Gail Nickel-Kailing:  Hi.  I'm Gail Nickel-Kailing, WhatTheyThink Going Green and I'm here today with Nils Miller and Stephen Goddard and they're from HP and we're going to talk a little bit about the future here.  In fact, the tough question I've been asking people is printing is a manufacturing process that can be used for an awful lot of things and as we look forward, putting your fortune telling hat on, where do you think print is going in the future?  What will we be able to do with print in the future?

Stephen Goddard:  Well, something that can -- we can think about in the short term is green ink's enabling new applications and I'm thinking particularly about home furnishings, for example -- so furnishings in the home -- because we now have inks, which are water-based, which are odorless, but still have great durability, like HP Latex Inks.  You can think about printing your curtains in the home or printing your wallpaper or soft furnishings around the home and bringing a much greater level of personalization than you've had before.

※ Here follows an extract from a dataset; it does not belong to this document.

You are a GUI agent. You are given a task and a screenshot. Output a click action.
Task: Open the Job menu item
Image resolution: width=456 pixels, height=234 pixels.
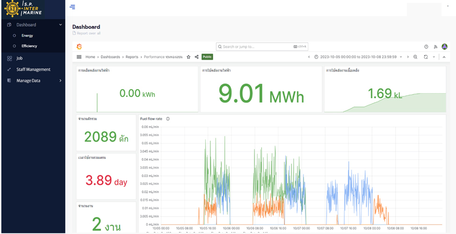(x=20, y=59)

Nils Miller:  Yeah.  When I think of printing in our RND Labs, one of the core ideas we've been looking at is that printing is the action of putting some material in a precise location and so, in the case of printing, that happens to be colorant and that's obviously a very valuable material because that's what creates the color and vividness we see in our prints, but you can also imagine extensions to the electronics industry, for example, where you can use printing technology to print circuitry and do so in a way that is cost-effective and has other potential advantages.  So I think that the world of printing, in quotation marks, is maybe much bigger than we might think of today when we think of it just as a piece of paper.

Gail Nickel-Kailing:  So we really start thinking of printing as a manufacturing process.

Nils Miller:  Exactly.

Gail Nickel-Kailing:  Depositing something on something.

Nils Miller:  Exactly.  And then one example of that is colorant on paper, but it can be much, much wider than that.

Gail Nickel-Kailing:  Great.  Thank you.  Thanks guys.